Fortunately, the overwhelming majority of quinoa imported to the U.S. and other countries is either pre-washed and/or polished, meaning that nearly all saponins have been removed by the time quinoa has arrived to you. For this reason, it’s no longer necessary to wash quinoa, although a quick rinse won’t hurt if you want to be doubly sure that all saponin has been removed. You will often come across recipes that ask you to wash quinoa before cooking, so just bear in mind that these may be from an earlier time when quinoa exports were not as clean as they are today. Assessing Saponin Content
You may have heard of saponin as an ingredient in soaps, detergents, shampoos and so forth. Saponin provides a sudsy quality to these items, and for this reason, you can easily gauge the amount in your quinoa by putting a small handful into a bowl, adding water to cover the quinoa, giving it a stir and seeing how much suds-iness is produced. In most cases, you’ll find the “suds" that are produced to be minimal. In my personal experience, quinoa has become far less sudsy over the past 5 years or so, which seems to indicate that the cleaning process is becoming more and more effective. If your quinoa looks very soapy, it can’t hurt to give it a quick rinse.
Alternatively, if you have a batch of quinoa that is very bitter, chances are it’s got a fair amount of saponin in it. Use the rinsing technique below to give it a wash before cooking it in the future. Washing, Draining and Sprouting Quinoa If you’ve ever washed quinoa, you know it can be a bit of a challenge. If you have a very fine metal sieve, you can place the quinoa in there and rinse it directly under your tap. You may find that the holes are too large and lots of quinoa falls through, in which case you can use my favorite quinoa washing technique: Place quinoa in a small bowl or glass measuring cup, and fill with water to cover the quinoa. Then, stretch a piece of pantyhose (using a pair you’ve bought specifically for this purpose) over the top of the container and secure it either with your hand or a tight-fitting rubber band. Pour excess water out of the container while the pantyhose keeps the quinoa from trickling out. Remove the pantyhose, and you’ve got rinsed quinoa ready to go. If a number of grains stick to the container you washed them in, remove a little cooking water from the pot you’re adding them to and swish it around to loosen the stragglers.

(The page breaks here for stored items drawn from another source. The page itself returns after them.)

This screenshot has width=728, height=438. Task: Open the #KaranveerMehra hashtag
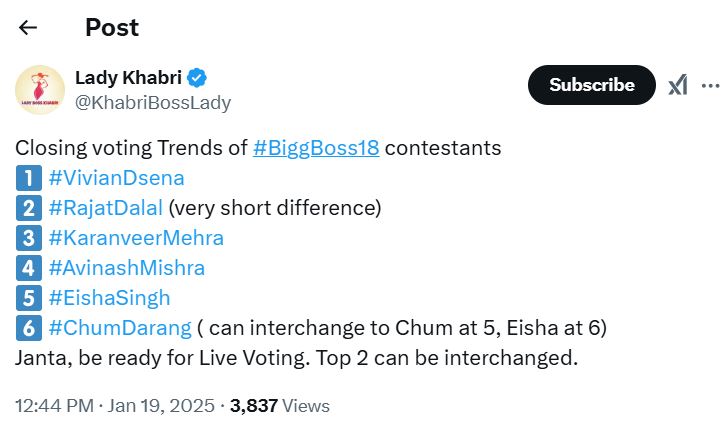point(136,239)
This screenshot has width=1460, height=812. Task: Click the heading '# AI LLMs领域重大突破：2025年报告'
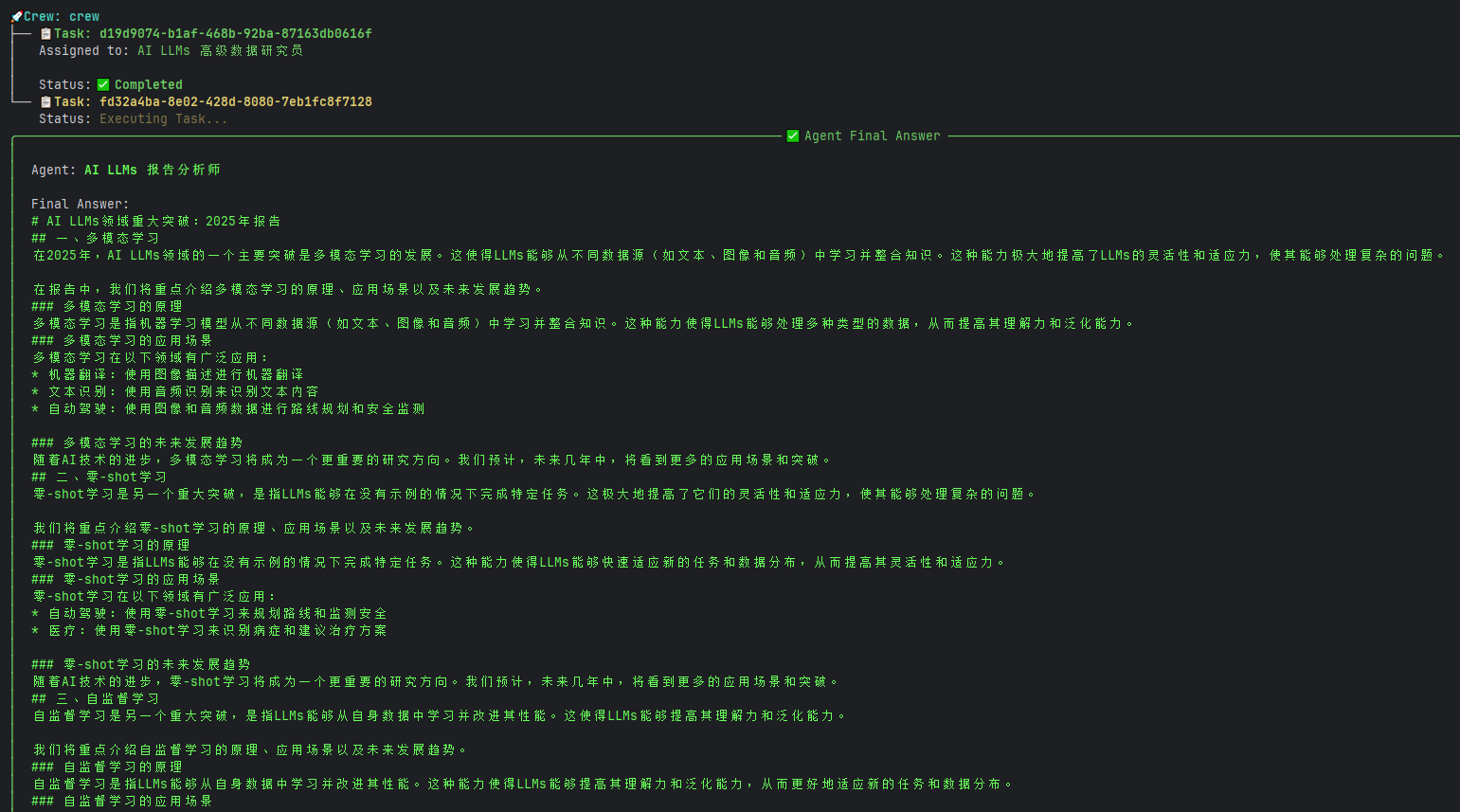coord(156,221)
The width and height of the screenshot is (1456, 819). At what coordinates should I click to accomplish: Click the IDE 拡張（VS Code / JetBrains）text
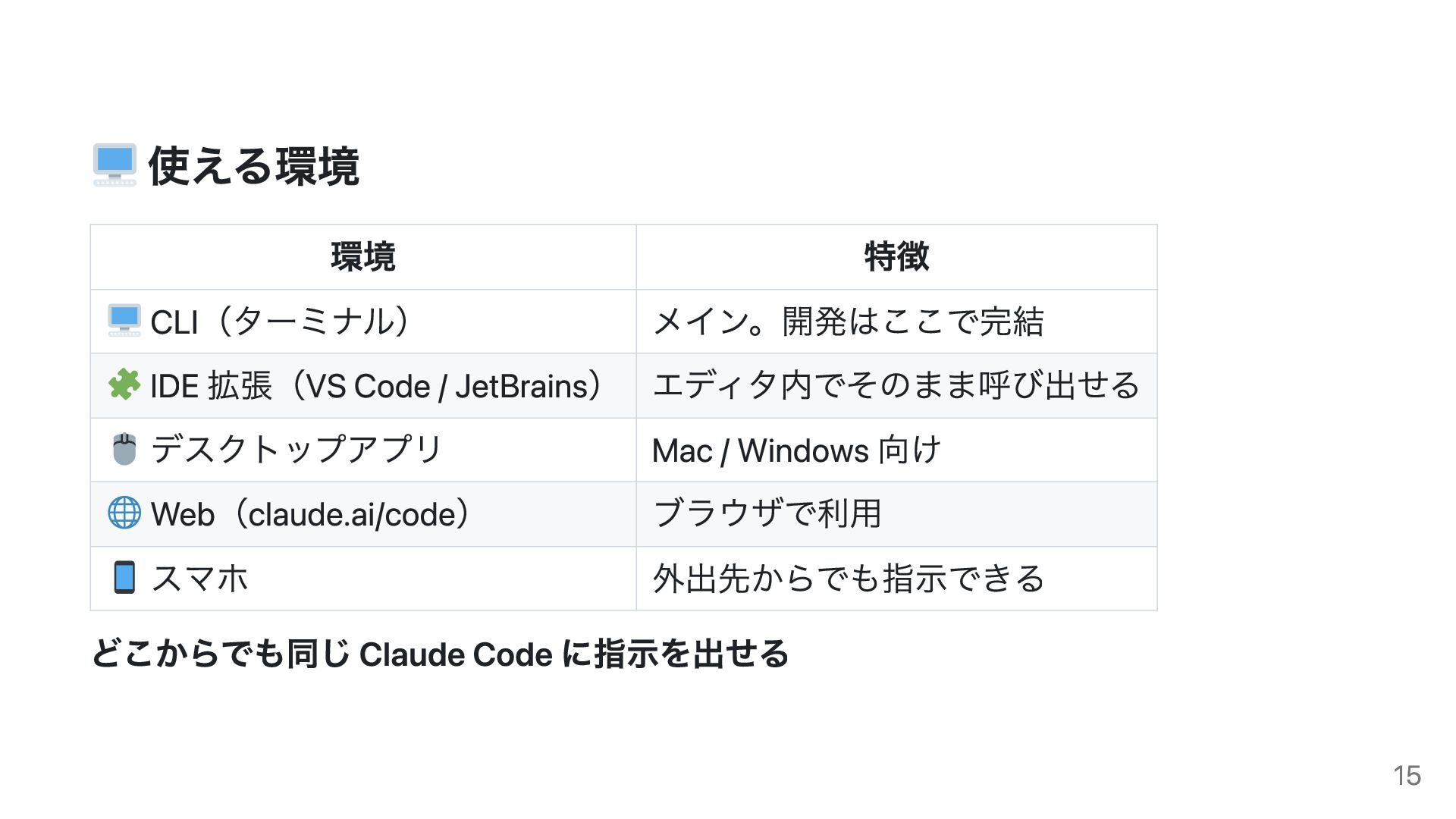pos(376,386)

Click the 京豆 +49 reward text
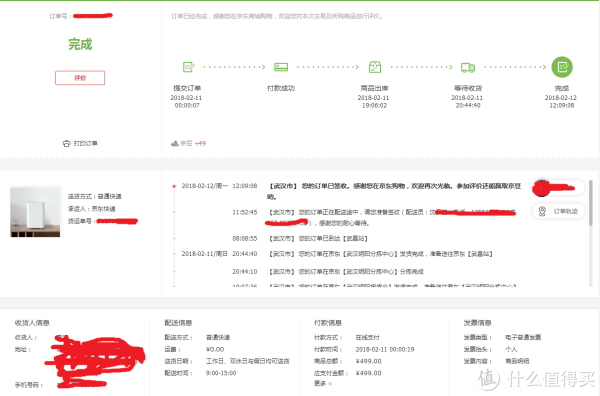[193, 143]
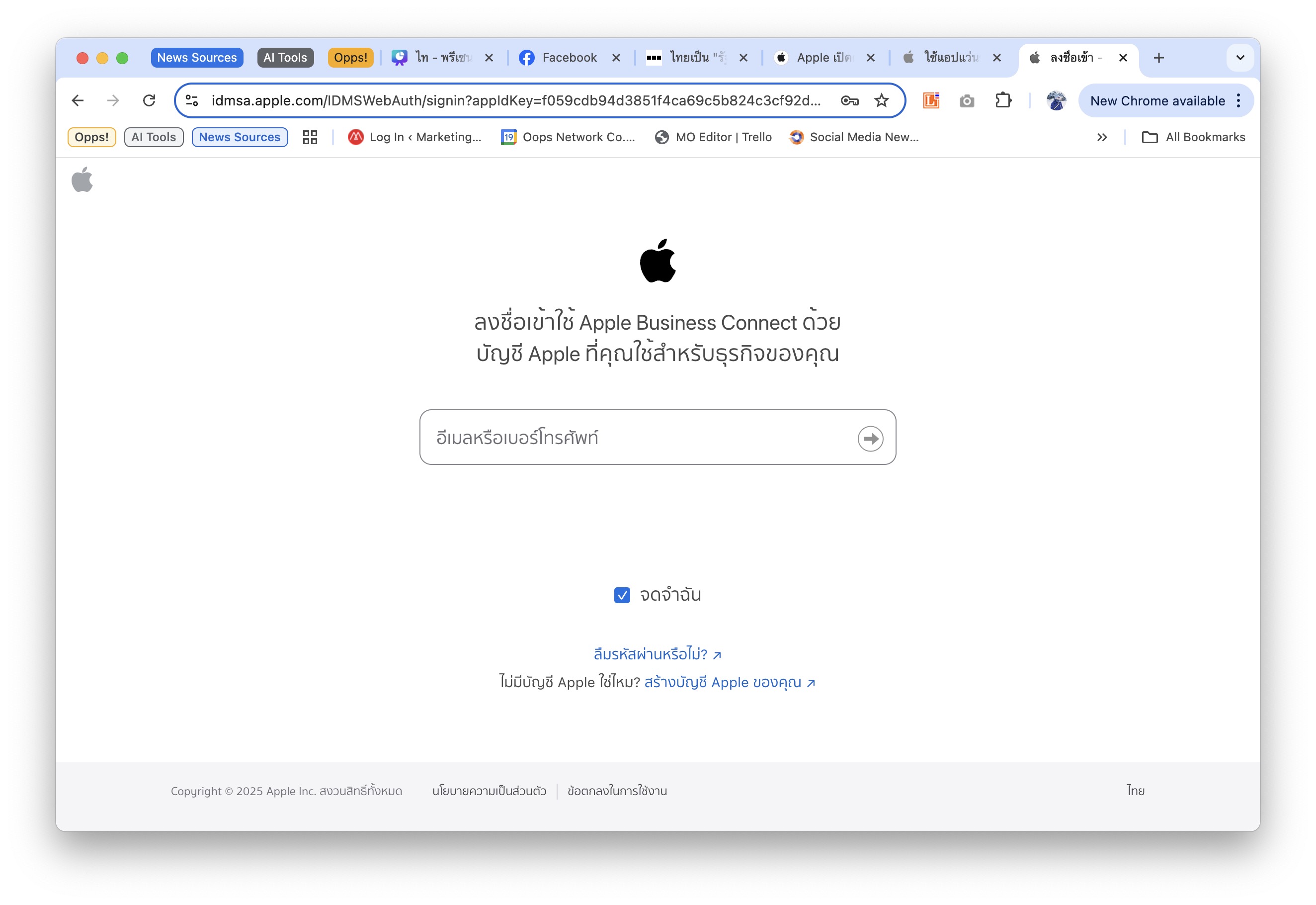Open the saved passwords key icon
This screenshot has height=905, width=1316.
849,100
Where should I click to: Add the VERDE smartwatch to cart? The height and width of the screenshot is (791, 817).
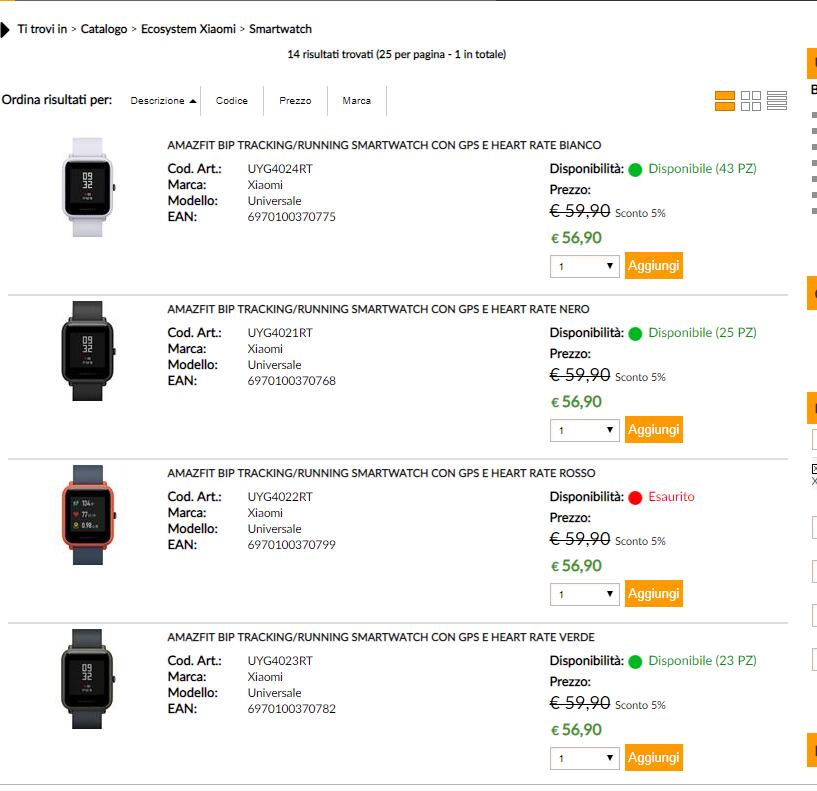[x=653, y=757]
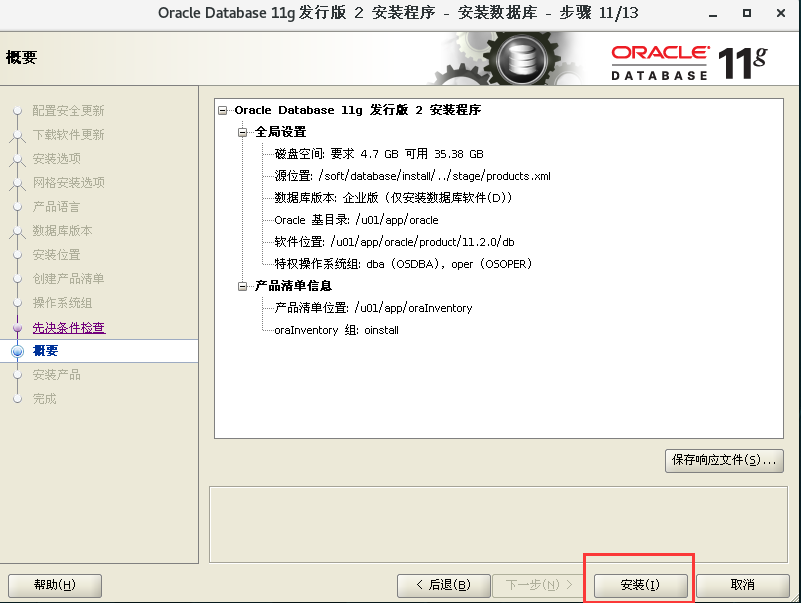Screen dimensions: 801x603
Task: Collapse the 产品清单信息 section
Action: (x=240, y=287)
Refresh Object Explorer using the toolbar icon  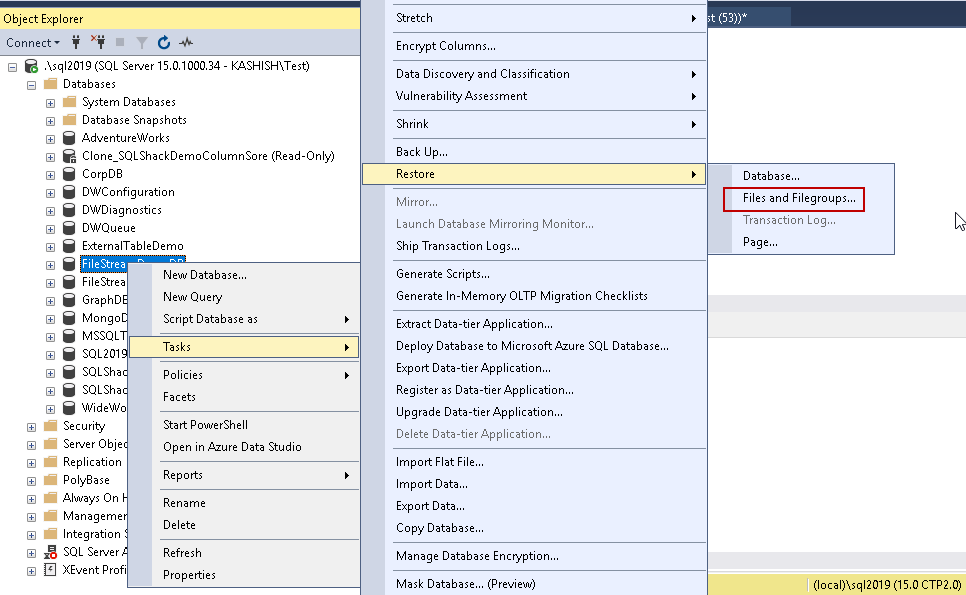click(164, 42)

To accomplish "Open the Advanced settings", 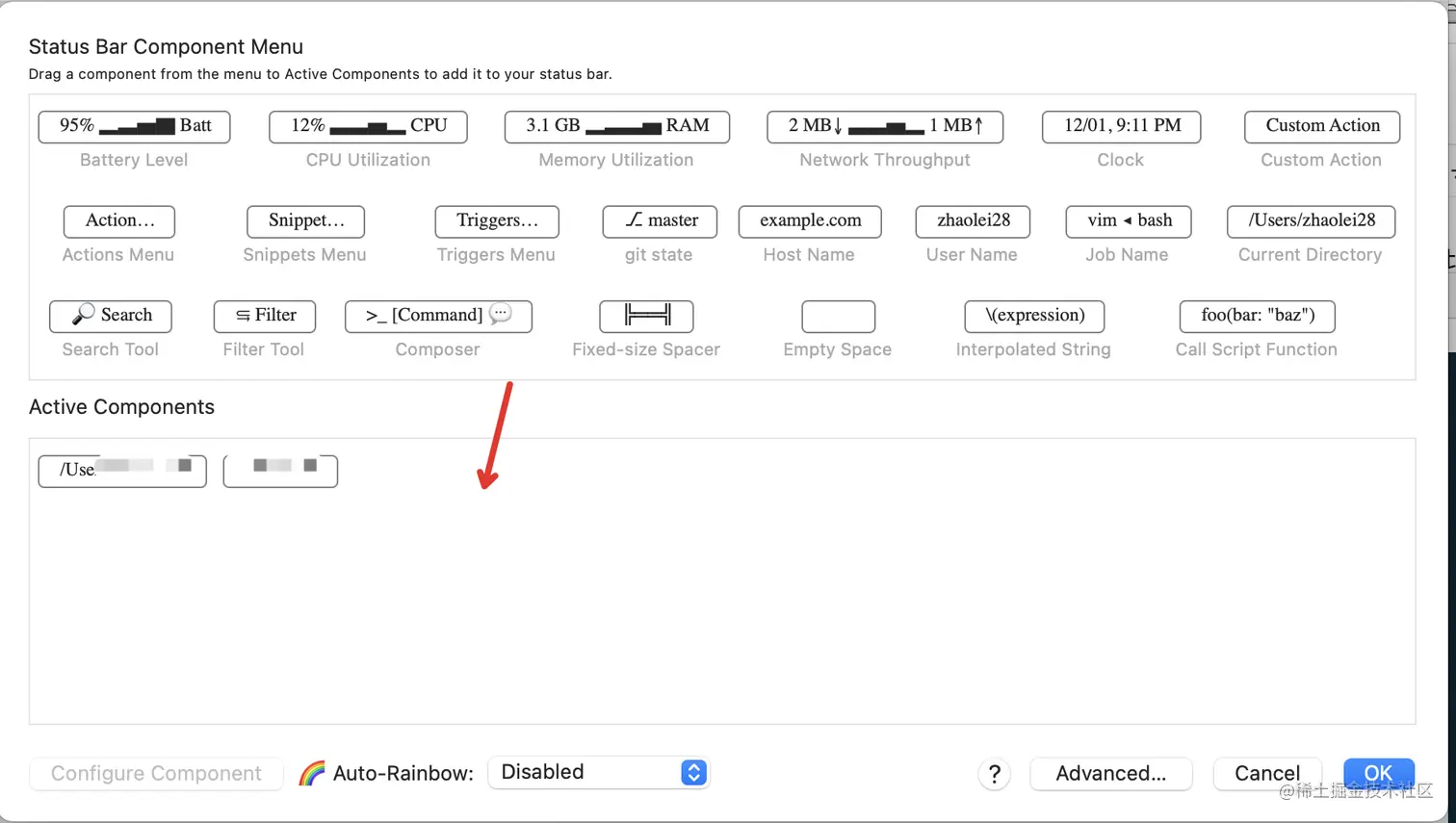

Sprouting quinoa is a great way to be doubly sure you’ve removed excess saponin, while also unlocking health benefits of the grain. To sprout quinoa, place the amount you wish to cook in a bowl and cover with water by at least 1/2 an inch. Let this sit for a few hours minimum, ideally overnight. You’ll noticed following soaking that the grains have begun to unfurl themselves, which is a sign they are alive! Drain the sprouted quinoa using one of the tips above. To cook, use a 1:1 water to quinoa ratio (as opposed to the traditional 2:1 ratio), adding a touch more water while cooking if needed. The Bottom Line
In my personal experience, washing quinoa is almost always unnecessary these days. Washing it certainly can’t hurt, but if you’re pressed for time or want to keep things simple, there’s likely no harm to add quinoa straight to boiling water.